Pace Gallery Hong Kong is showcasing a new solo exhibition by American artist, Joel Shapiro. Eponymously titled, the show presents a range of artwork from the past 30 years of the New York-based artist’s career.
Shapiro has always challenged the invisible line between figuration and abstraction. Viewing one of his geometric sculptures, many of which look like stick figures in three dimensions, is a new experience each time you walk around the piece and observe how it changes with the surrounding space.
Standout works include two wooden sculptures Shapiro created in the early ’90s that are entwined to guide your eyes like signposts up the walls of the room.

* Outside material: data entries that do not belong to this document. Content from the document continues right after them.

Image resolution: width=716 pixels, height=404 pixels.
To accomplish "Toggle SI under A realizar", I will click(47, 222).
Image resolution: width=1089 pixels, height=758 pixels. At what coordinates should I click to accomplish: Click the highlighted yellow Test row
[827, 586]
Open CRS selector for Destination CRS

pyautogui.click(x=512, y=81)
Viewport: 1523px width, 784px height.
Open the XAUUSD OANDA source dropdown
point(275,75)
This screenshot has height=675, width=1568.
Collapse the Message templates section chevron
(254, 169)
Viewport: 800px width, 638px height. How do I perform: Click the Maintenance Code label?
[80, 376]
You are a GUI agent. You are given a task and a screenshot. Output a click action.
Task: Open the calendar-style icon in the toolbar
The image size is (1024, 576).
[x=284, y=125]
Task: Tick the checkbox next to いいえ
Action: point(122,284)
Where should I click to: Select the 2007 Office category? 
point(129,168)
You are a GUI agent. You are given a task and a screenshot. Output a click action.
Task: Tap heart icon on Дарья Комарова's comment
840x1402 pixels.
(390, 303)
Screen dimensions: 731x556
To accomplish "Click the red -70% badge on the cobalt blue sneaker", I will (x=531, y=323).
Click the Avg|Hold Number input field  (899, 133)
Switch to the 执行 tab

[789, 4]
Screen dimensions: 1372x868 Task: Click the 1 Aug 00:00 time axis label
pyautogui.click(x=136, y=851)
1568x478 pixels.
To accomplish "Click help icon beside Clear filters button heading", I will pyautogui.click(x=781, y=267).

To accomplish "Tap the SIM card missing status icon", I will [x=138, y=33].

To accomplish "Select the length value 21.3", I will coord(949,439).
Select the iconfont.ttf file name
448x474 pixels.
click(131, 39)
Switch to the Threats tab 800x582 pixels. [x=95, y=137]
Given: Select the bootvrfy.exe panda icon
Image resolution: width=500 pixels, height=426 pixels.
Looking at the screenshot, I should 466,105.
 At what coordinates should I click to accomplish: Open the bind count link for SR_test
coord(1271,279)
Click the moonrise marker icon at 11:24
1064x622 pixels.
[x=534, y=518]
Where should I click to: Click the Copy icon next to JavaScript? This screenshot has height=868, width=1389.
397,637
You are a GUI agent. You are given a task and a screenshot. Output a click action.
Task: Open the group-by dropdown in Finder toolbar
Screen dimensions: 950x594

Also on view are newer, and somewhat heavier artwork, such as a two-part wall-mounted sculpture and a lithe, dynamic bronze in the third gallery.
“I am interested in those moments when it appears that it is a figure and other moments when it looks like a bunch of wood stuck together—moments when it simultaneously configures and disfigures,” the artist has previously said when describing his work.
Joel Shapiro opened earlier this month and will run through July 20 at Pace Hong Kong.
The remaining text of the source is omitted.